#### Problem details:
A word-for-word repeat of the records below is what this calls for.

---- Records provided

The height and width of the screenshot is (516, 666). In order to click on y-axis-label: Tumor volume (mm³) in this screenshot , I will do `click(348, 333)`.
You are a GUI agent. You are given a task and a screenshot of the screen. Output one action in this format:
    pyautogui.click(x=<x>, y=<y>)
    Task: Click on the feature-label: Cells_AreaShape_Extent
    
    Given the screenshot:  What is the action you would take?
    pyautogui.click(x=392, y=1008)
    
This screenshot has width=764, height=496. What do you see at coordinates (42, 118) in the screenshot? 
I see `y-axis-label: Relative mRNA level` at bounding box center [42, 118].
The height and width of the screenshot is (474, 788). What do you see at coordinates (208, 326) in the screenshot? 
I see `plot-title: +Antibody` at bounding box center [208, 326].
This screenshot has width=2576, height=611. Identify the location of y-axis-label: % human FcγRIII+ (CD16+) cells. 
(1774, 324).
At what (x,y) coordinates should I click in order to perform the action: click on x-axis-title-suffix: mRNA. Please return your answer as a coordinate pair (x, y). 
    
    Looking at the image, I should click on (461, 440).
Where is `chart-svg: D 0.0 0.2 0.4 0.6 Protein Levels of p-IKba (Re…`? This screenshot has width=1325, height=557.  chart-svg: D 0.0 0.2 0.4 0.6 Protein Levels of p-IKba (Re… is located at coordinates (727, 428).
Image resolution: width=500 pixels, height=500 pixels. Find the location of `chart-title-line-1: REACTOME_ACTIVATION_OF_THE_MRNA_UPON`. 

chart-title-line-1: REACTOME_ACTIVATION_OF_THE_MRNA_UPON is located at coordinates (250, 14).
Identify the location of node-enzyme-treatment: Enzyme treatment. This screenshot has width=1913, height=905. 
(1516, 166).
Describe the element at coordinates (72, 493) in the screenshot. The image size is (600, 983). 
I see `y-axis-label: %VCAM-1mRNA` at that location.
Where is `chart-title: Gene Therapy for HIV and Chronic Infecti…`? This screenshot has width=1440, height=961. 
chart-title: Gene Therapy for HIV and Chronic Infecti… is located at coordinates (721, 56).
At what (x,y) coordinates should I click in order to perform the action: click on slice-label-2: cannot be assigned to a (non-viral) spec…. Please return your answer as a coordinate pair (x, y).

--------

#### Result for this task:
The height and width of the screenshot is (516, 666). In order to click on y-axis-label: Tumor volume (mm³) in this screenshot , I will do `click(348, 333)`.
You are a GUI agent. You are given a task and a screenshot of the screen. Output one action in this format:
    pyautogui.click(x=<x>, y=<y>)
    Task: Click on the feature-label: Cells_AreaShape_Extent
    
    Given the screenshot:  What is the action you would take?
    pyautogui.click(x=392, y=1008)
    
This screenshot has width=764, height=496. What do you see at coordinates (42, 118) in the screenshot? 
I see `y-axis-label: Relative mRNA level` at bounding box center [42, 118].
The height and width of the screenshot is (474, 788). What do you see at coordinates (208, 326) in the screenshot? 
I see `plot-title: +Antibody` at bounding box center [208, 326].
This screenshot has width=2576, height=611. Identify the location of y-axis-label: % human FcγRIII+ (CD16+) cells. 
(1774, 324).
At what (x,y) coordinates should I click in order to perform the action: click on x-axis-title-suffix: mRNA. Please return your answer as a coordinate pair (x, y). 
    
    Looking at the image, I should click on (461, 440).
Where is `chart-svg: D 0.0 0.2 0.4 0.6 Protein Levels of p-IKba (Re…`? This screenshot has width=1325, height=557.  chart-svg: D 0.0 0.2 0.4 0.6 Protein Levels of p-IKba (Re… is located at coordinates (727, 428).
Image resolution: width=500 pixels, height=500 pixels. Find the location of `chart-title-line-1: REACTOME_ACTIVATION_OF_THE_MRNA_UPON`. 

chart-title-line-1: REACTOME_ACTIVATION_OF_THE_MRNA_UPON is located at coordinates (250, 14).
Identify the location of node-enzyme-treatment: Enzyme treatment. This screenshot has width=1913, height=905. 
(1516, 166).
Describe the element at coordinates (72, 493) in the screenshot. The image size is (600, 983). 
I see `y-axis-label: %VCAM-1mRNA` at that location.
Where is `chart-title: Gene Therapy for HIV and Chronic Infecti…`? This screenshot has width=1440, height=961. 
chart-title: Gene Therapy for HIV and Chronic Infecti… is located at coordinates (721, 56).
At what (x,y) coordinates should I click in order to perform the action: click on slice-label-2: cannot be assigned to a (non-viral) spec…. Please return your answer as a coordinate pair (x, y).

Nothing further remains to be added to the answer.